深度指纹识别：通过深度学习破坏网站指纹防御

Deep Fingerprinting: Undermining Website Fingerprinting Defenses with Deep Learning

摘要

Website fingerprinting enables a local eavesdropper to determine which websites a user is visiting over an encrypted connection. State-of-the-art website fingerprinting attacks have been shown to be effective even against Tor. Recently, lightweight website fin- gerprinting defenses for Tor have been proposed that substantially degrade existing attacks: WTF-PAD and Walkie-Talkie. In this work, we present Deep Fingerprinting (DF), a new website fingerprinting attack against Tor that leverages a type of deep learning called Convolutional Neural Networks (CNN) with a sophisticated ar- chitecture design, and we evaluate this attack against WTF-PAD and Walkie-Talkie. The DF attack attains over 98% accuracy on Tor traffic without defenses, better than all prior attacks, and it is also the only attack that is effective against WTF-PAD with over 90% accuracy. Walkie-Talkie remains effective, holding the attack to just 49.7% accuracy. In the more realistic open-world setting, our attack remains effective, with 0.99 precision and 0.94 recall on undefended traffic. Against traffic defended with WTF-PAD in this setting, the attack still can get 0.96 precision and 0.68 recall. These findings highlight the need for effective defenses that protect against this new attack and that could be deployed in Tor.

目的

通过发起DF WF攻击，破坏WTF-PAD防御，识别用户匿名访问的站点。（旨在识别网站）

背景

先前的工作表明，在某些条件下，本地和对手之间可以通过网络流量中的模式来识别Tor用户访问过的页面。
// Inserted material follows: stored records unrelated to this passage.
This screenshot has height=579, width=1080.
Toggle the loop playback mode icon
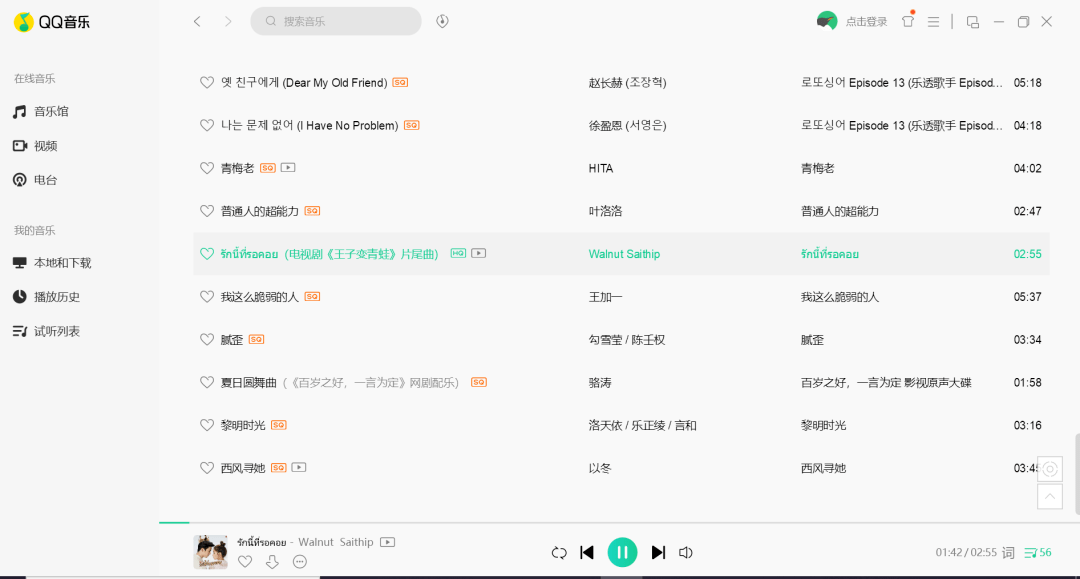click(559, 552)
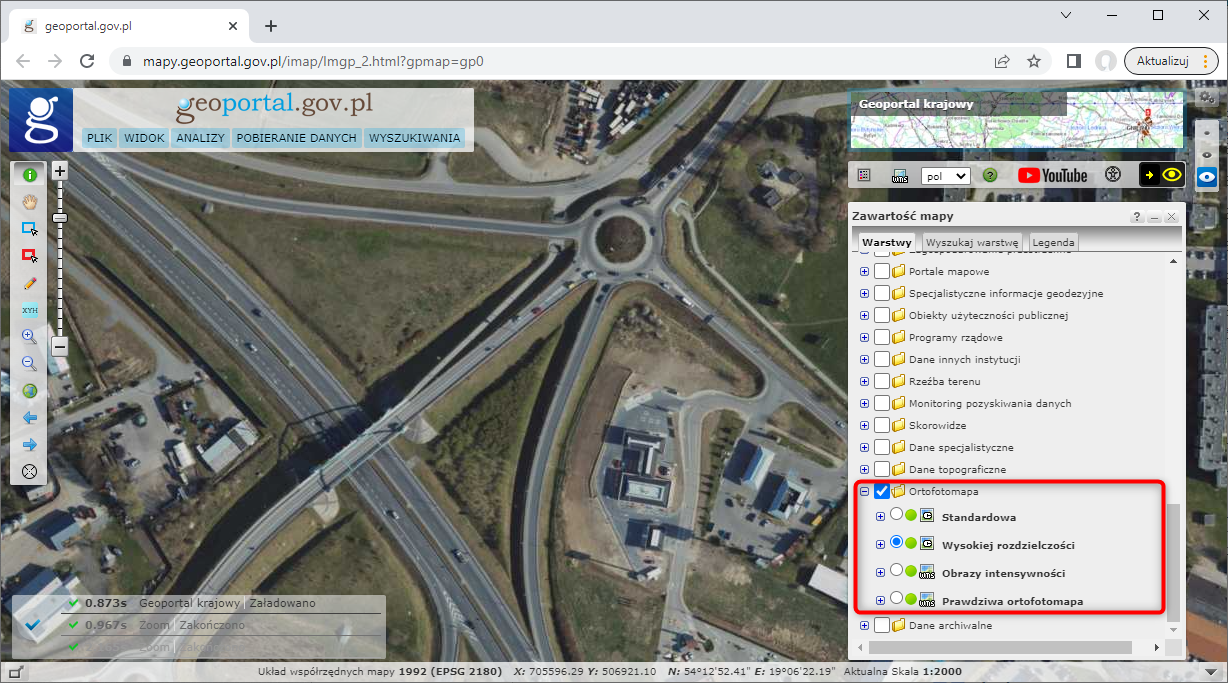
Task: Open the ANALIZY menu
Action: pyautogui.click(x=200, y=138)
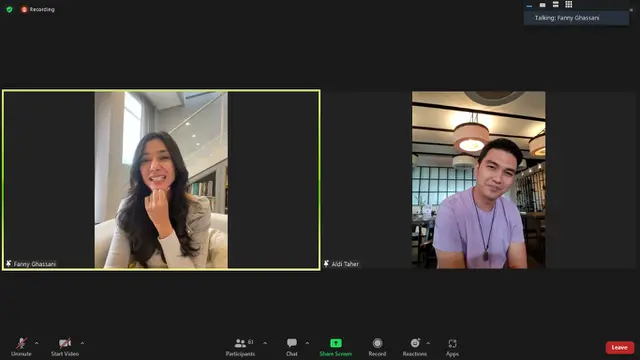The height and width of the screenshot is (360, 640).
Task: Open the Reactions menu icon
Action: pos(415,343)
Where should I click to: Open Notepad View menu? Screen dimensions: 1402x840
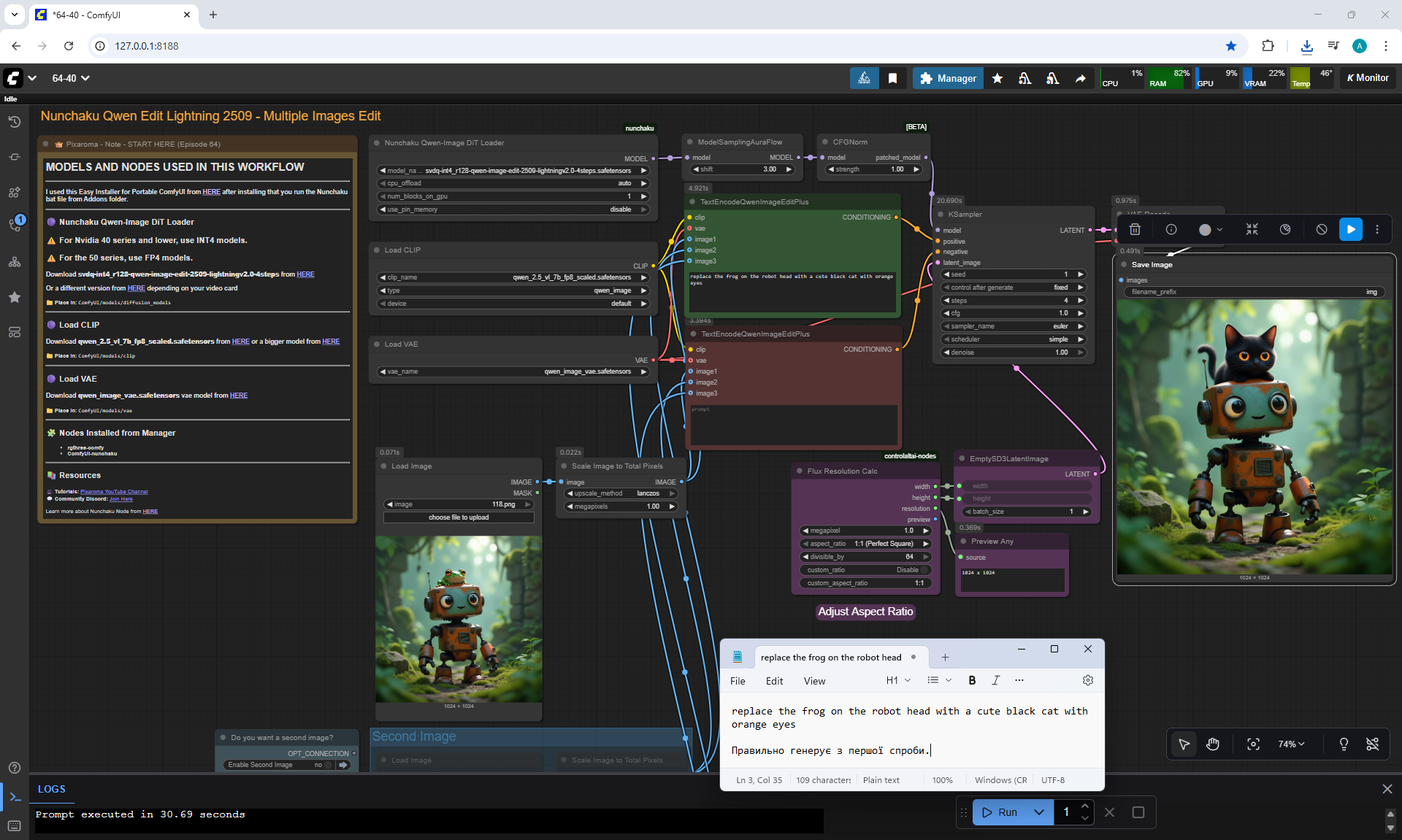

为了部署攻击，攻击者会从一系列自己的访问中捕获数据包序列
在每个trace中提取每个网站独有的功能。（比如说数据包大小，频率，两个方向上的传输时间，流量突发数量）
之后这些特征向量用于训练一个监督分类器

通过进行网站指纹的流量分析，得出网络中的目的站点。
防御：

将伪数据包添加在流量中（添加虚拟数据包或延迟数据包）。
增加实际数据包的延迟（增加了访问网页的延迟和带宽开销）
自适应填充（WTF-PAD）（实际应用）
自适应填充仅在信道使用率较低时才添加填充，从而节省带宽，掩盖流量突发及其相应功能
WT防御，核心思想是将半双工通信产生的trace转换为与全双工相比填充更少的冲突。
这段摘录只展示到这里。